Leitsatz (amtlich)

1. Ein Rechtsanwalt, der in einem Betreuungsverfahren zum Verfahrenspfleger bestellt worden ist, kann darauf vertrauen, einen Aufwendungsersatzanspruch nach BRAGO abrechnen zu können, wenn ihm bei seiner Bestellung der Richter auf den Einzelfall bezogene Tatsachen mitgeteilt hat, die im konkreten Fall die erforderliche Hinzuziehung eines Rechtsanwalts erkennbar begründen.

2. In diesem Fall ist es unerheblich, ob im Laufe des Betreuungsverfahrens tatsächlich eine spezifisch anwaltliche Tätigkeit stattgefunden hat oder nicht.

 

Normenkette

BGB § 1835 Abs. 3; FGG § 67 Abs. 3; BVormVG § 1

 

Verfahrensgang

LG München I (Beschluss vom 13.08.2001; Aktenzeichen 13 T 11845/01)

AG München (Beschluss vom 28.03.2001; Aktenzeichen 703 XVII 06122/00)

 

Tenor

I. Der Beschluß des Landgerichts München I vom 13. August 2001 wird aufgehoben, soweit die Vergütung für die Tätigkeit der Verfahrenspflegerin im Betreuungsverfahren auf 556,80 DM gegen die Staatskasse festgesetzt worden ist.

II. Die Beschwerde der Verfahrenspflegerin gegen den Beschluß des Amtsgerichts München vom 28. März 2001 wird auch insoweit zurückgewiesen.

 

Tatbestand

I.

In dem für die Betroffene durchgeführten Betreuungs- und Unterbringungsverfahren bestellte das Amtsgericht am 4.1.2001 eine Rechtsanwältin zur Verfahrenspflegerin, „weil hier das fachspezifische Tätigwerden und Vertretung durch einen Rechtsanwalt vonnöten” sei. Der Beschluß erging im Anschluß an die persönliche Anhörung der Betroffenen, bei welcher die Verfahrenspflegerin anwesend war. Das Amtsgericht bestellte am 8.3.2001 für die Betroffene eine Berufsbetreuerin mit umfassenden Aufgabenkreisen.

Mit Schreiben vom 19.3.2001 beantragte die Verfahrenspflegerin unter anderem, ihre Tätigkeit im Betreuungsverfahren bei einem Gegenstandswert von 5.000,00 DM mit zwei 7,5/10 Geschäftsgebühren gemäß §§ 11, 118 Abs. 1 Satz 1 BRAGO von je 240,00 DM zuzüglich Mehrwertsteuer zu vergüten. Diesen Antrag wies das Amtsgericht am 28.3.2001 zurück. Auf die Beschwerde der Verfahrenspflegerin vom 11.4.2001 half das Amtsgericht am 25.6.2001 der Beschwerde teilweise, aber nicht in diesem Punkt ab.

Das Landgericht hat am 13.8.2001 den Beschluß des Amtsgerichts in der Form vom 25.6.2001 dahingehend abgeändert, daß es die Verfahrenspflegervergütung im Betreuungsverfahren entsprechend der BRAGO auf 556,80 DM festgesetzt hat.

=== Angezeigte Einträge ===
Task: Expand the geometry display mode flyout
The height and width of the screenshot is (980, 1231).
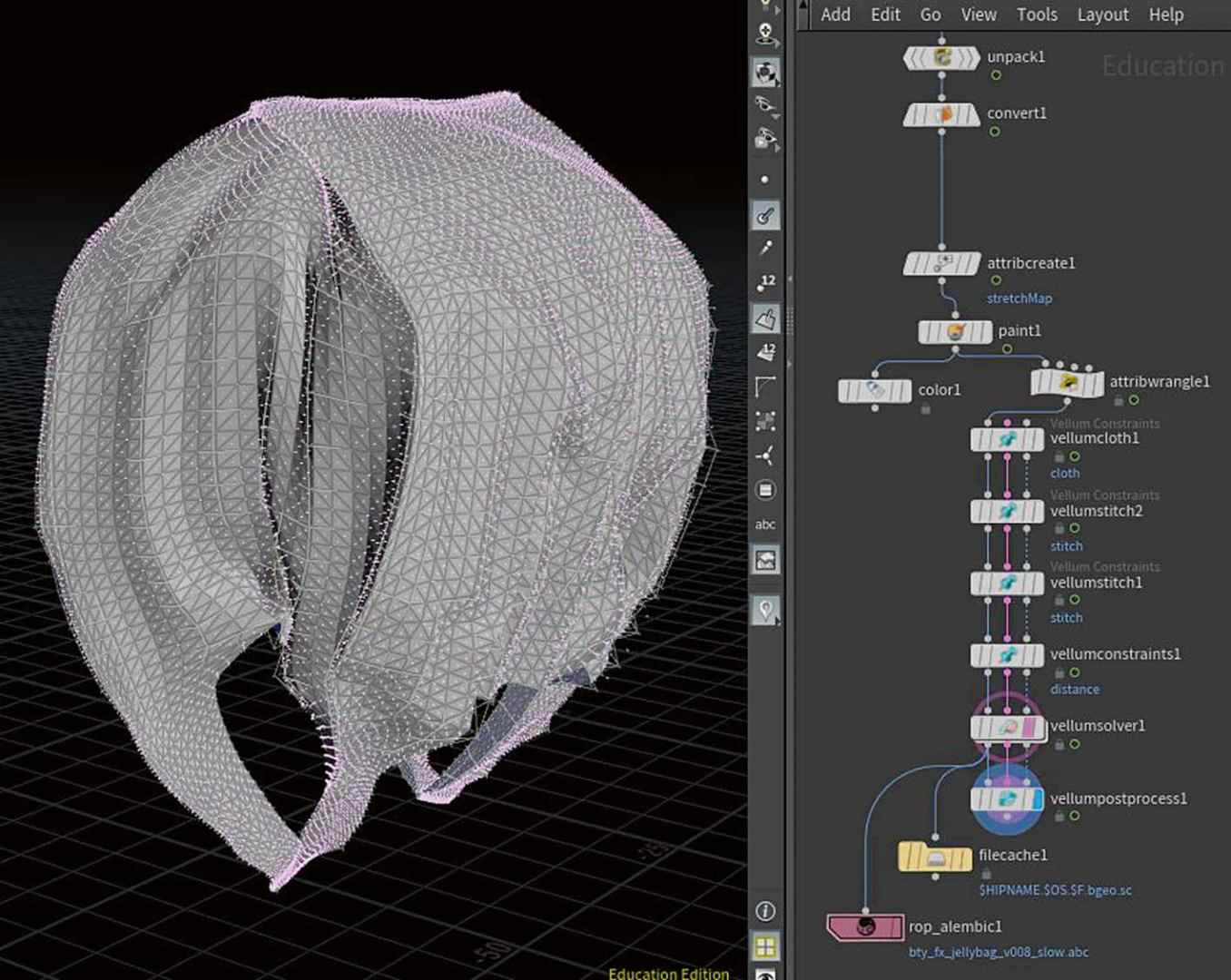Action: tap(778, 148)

---

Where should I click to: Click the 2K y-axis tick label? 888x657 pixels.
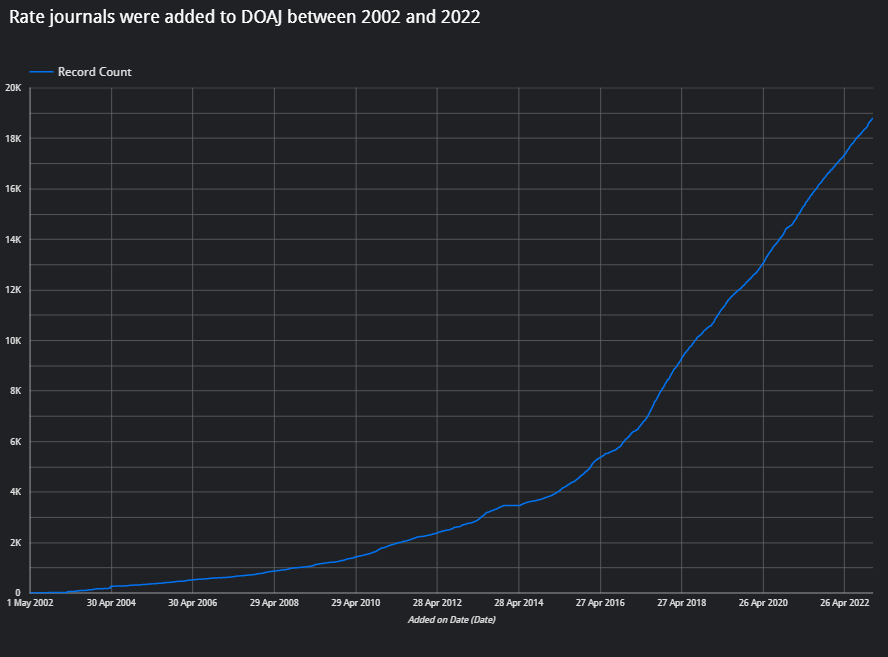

=== Zu bearbeiten ===
1: An welchem Tag bestellte das Amtsgericht laut dem Auszug zur Vergütung der Verfahrenspflegerin die Rechtsanwältin zur Verfahrenspflegerin?
2: Führen Sie den Auszug zur Vergütung der Verfahrenspflegerin im Anschluss an seinen letzten Satz fort.
Das Material stammt aus einer anderen Quelle als der Auszug.

=== Schriftliche Antworten ===
1: Am 4.1.2001.

2:
Gegen diesen Beschluß wendet sich der Bezirksrevisor mit seiner sofortigen weiteren Beschwerde.

 

Entscheidungsgründe

II.

Die sofortige weitere Beschwerde ist gemäß § 67 Abs. 3 Satz 3, § 56g Abs. 1 Satz 1 Nr. 1, Abs. 5 Satz 2 FGG zulässig, insbesondere ist sie vom Landgericht zugelassen.

Sie hat auch in der Sache Erfolg.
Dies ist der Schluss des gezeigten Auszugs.